### GIVEN RECORDS
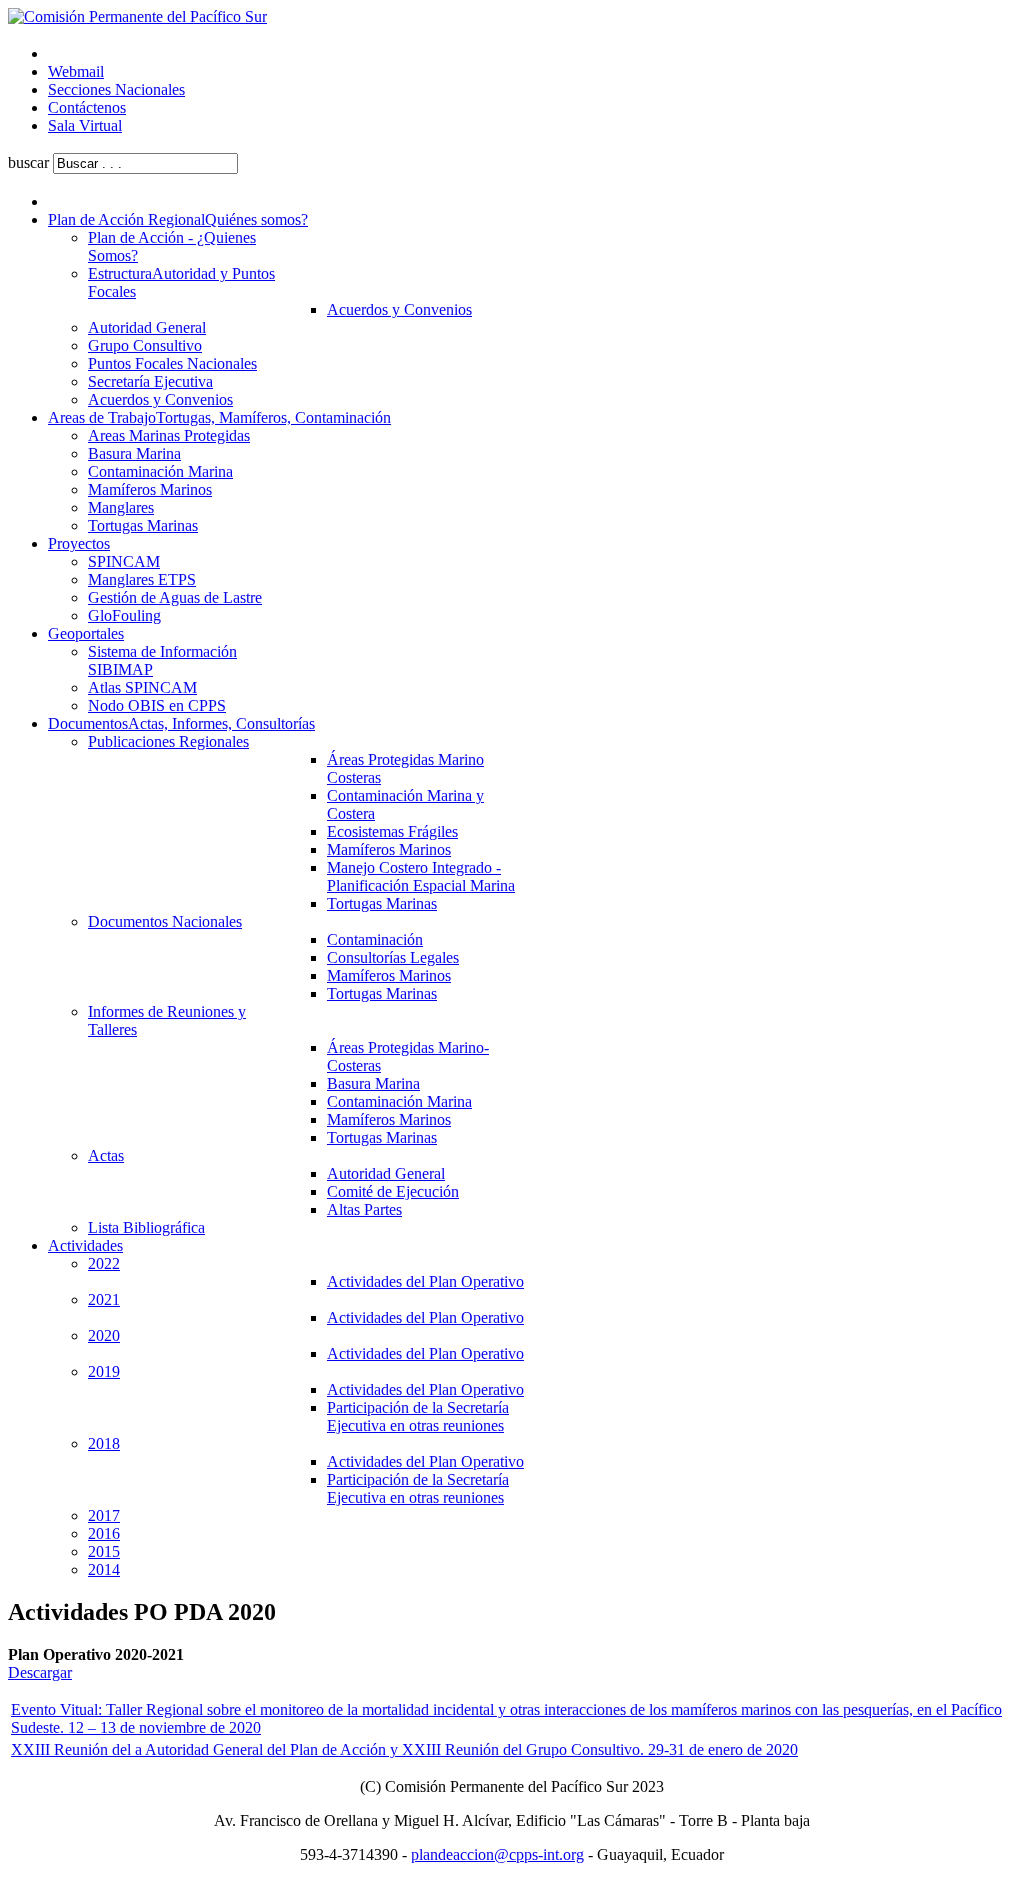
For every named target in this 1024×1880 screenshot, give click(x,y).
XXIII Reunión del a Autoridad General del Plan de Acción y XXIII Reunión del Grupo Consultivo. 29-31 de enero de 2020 (404, 1749)
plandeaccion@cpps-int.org (497, 1854)
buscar (28, 162)
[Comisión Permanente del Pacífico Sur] (137, 16)
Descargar (40, 1672)
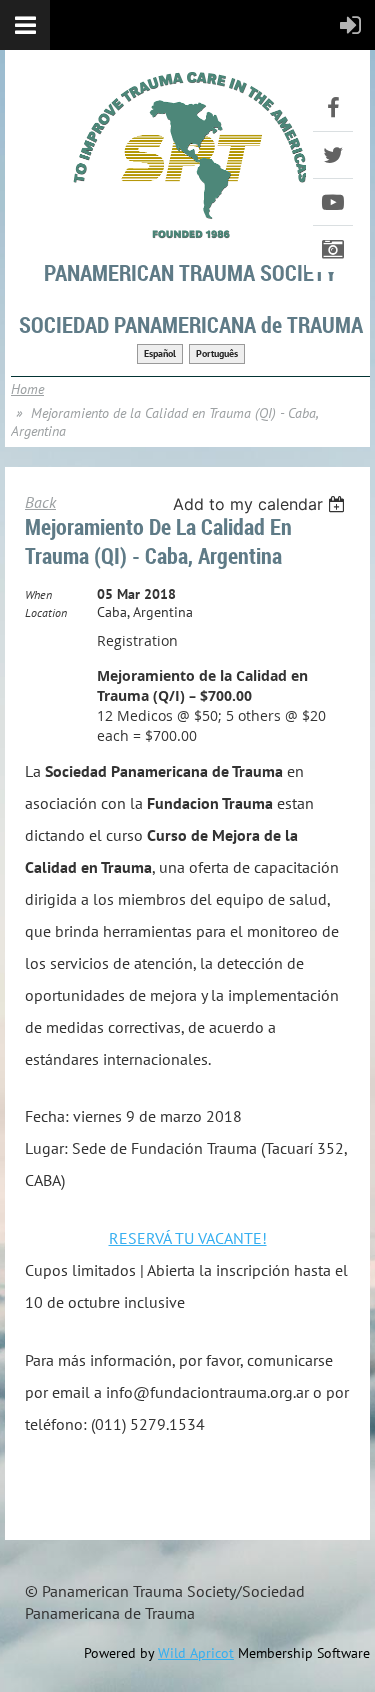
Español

### WHAT THE TASK ASKS
Leaving all pictures aside, quote each record exactly.

### FINISHED TASK
For every named target in this 1024×1880 screenshot, give click(x,y).
XXIII Reunión del a Autoridad General del Plan de Acción y XXIII Reunión del Grupo Consultivo. 29-31 de enero de 2020 (404, 1749)
plandeaccion@cpps-int.org (497, 1854)
buscar (28, 162)
[Comisión Permanente del Pacífico Sur] (137, 16)
Descargar (40, 1672)
Español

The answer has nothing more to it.